_Prompt_
Look below for the line that has "Given: Select the Precio indicator label"; output exactly from it through the line that has "Click the 学生票 student ticket tag", and leave the pictures out.

_Data for this task_
++++++

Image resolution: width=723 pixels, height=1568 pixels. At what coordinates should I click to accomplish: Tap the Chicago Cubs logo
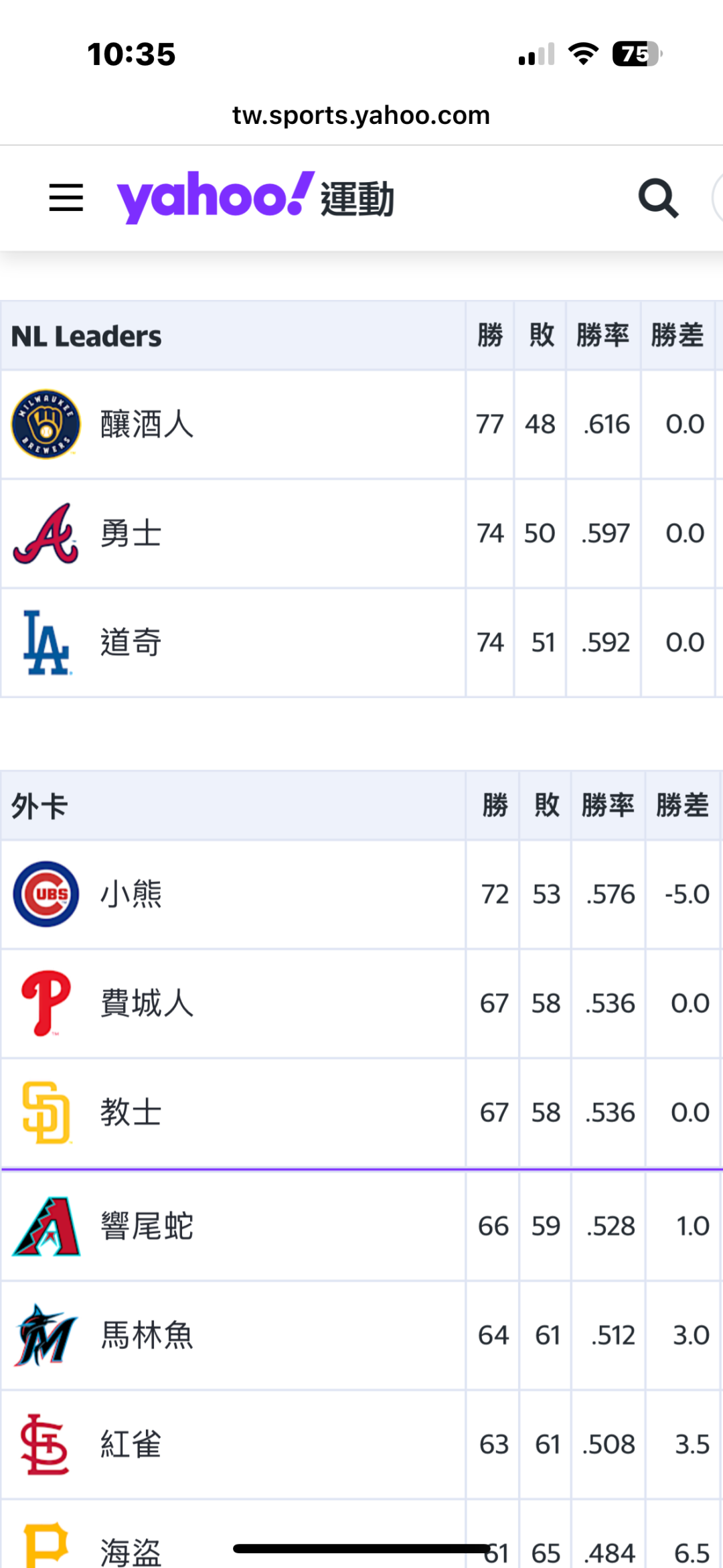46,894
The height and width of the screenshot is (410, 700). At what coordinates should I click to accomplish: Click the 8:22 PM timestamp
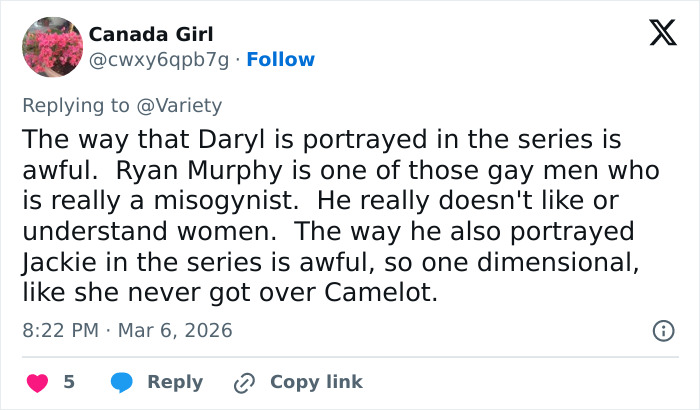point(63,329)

++++++

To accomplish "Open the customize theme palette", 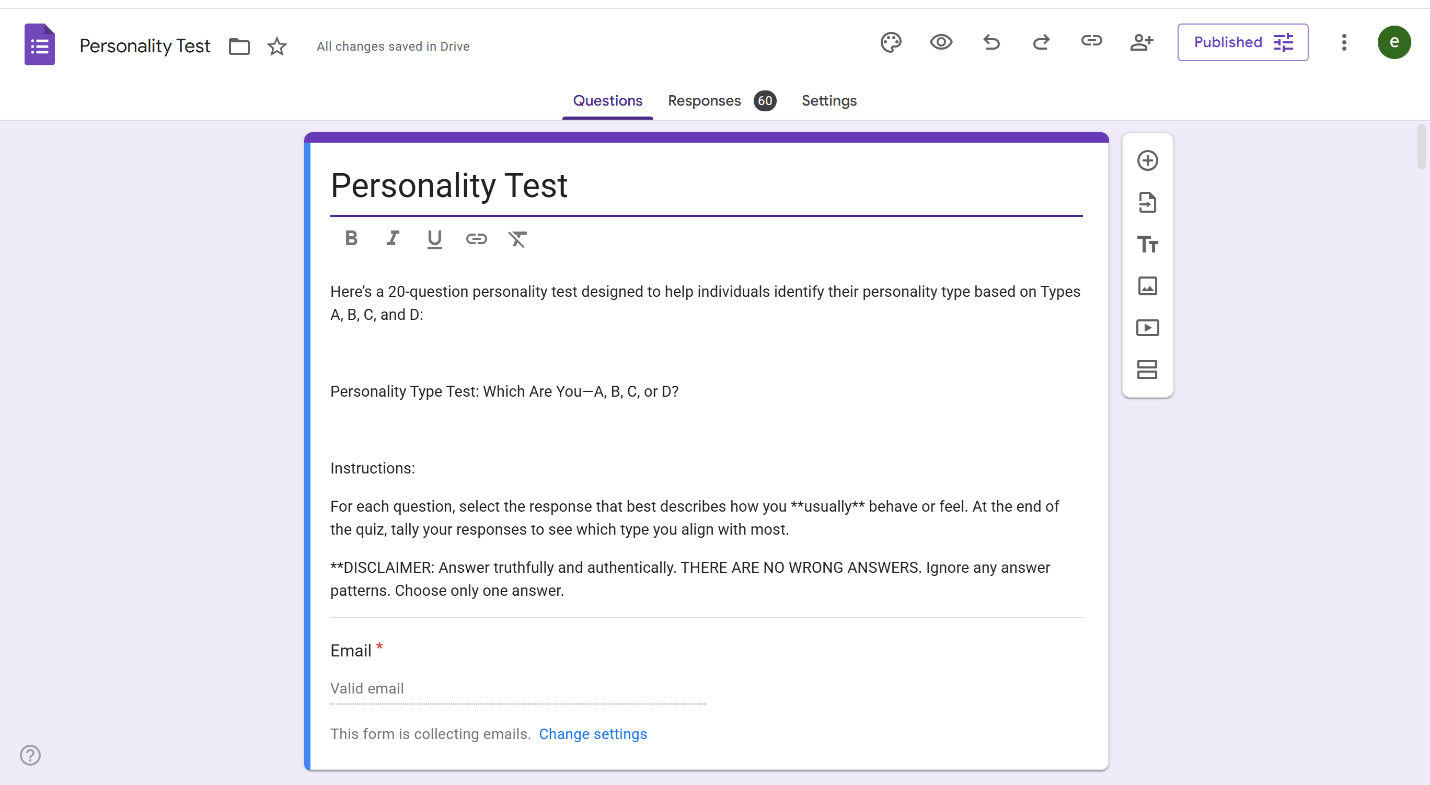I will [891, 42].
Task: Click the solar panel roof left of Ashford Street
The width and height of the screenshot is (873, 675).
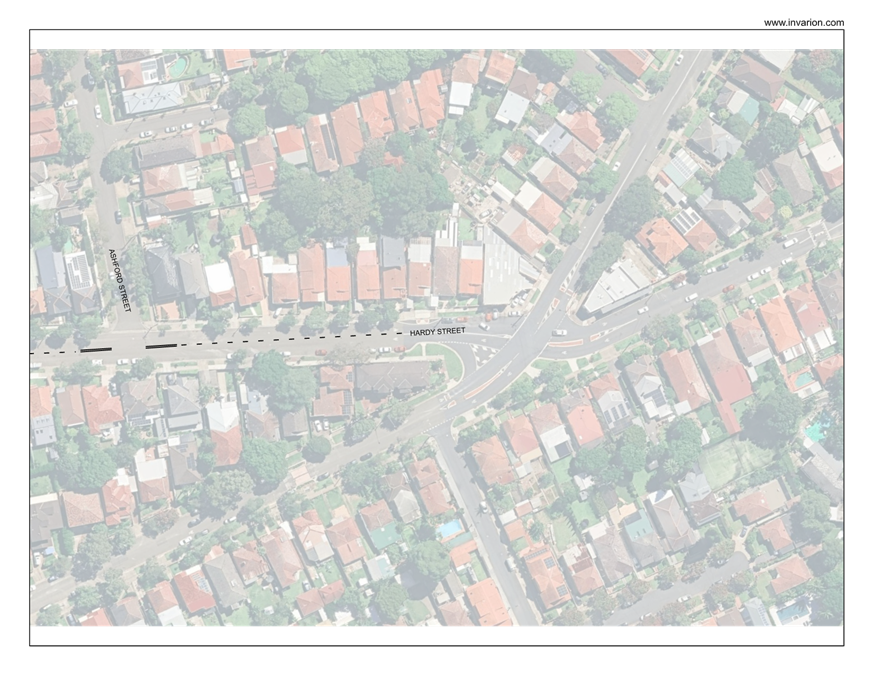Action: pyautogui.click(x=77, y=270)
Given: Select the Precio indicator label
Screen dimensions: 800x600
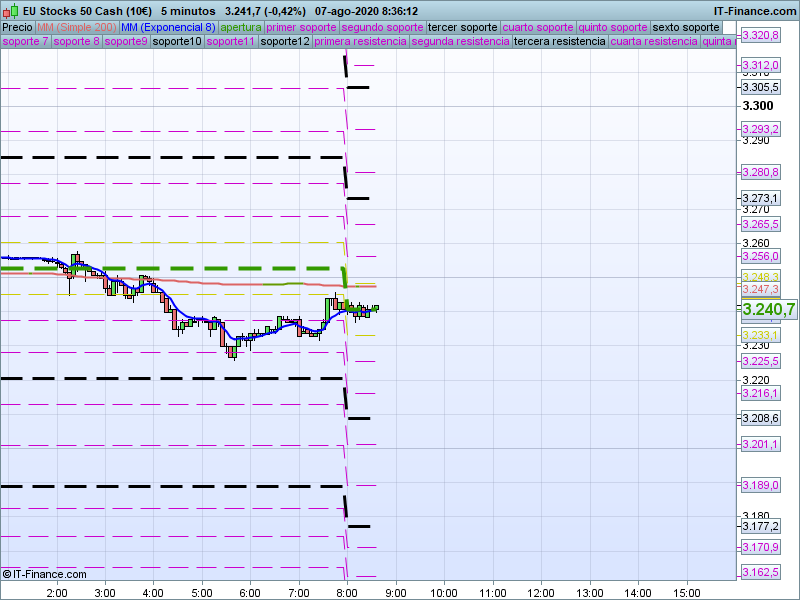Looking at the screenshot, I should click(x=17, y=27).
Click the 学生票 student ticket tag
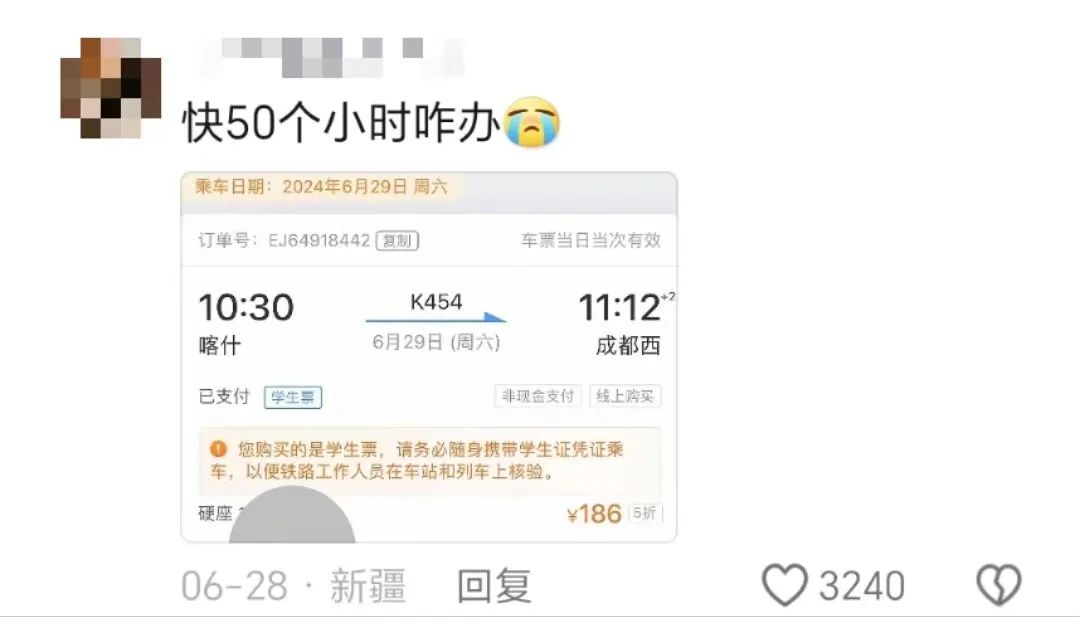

++++++

_Answer section_
Given: Select the Precio indicator label
Screen dimensions: 800x600
Looking at the screenshot, I should click(x=17, y=27).
Click the 学生票 student ticket tag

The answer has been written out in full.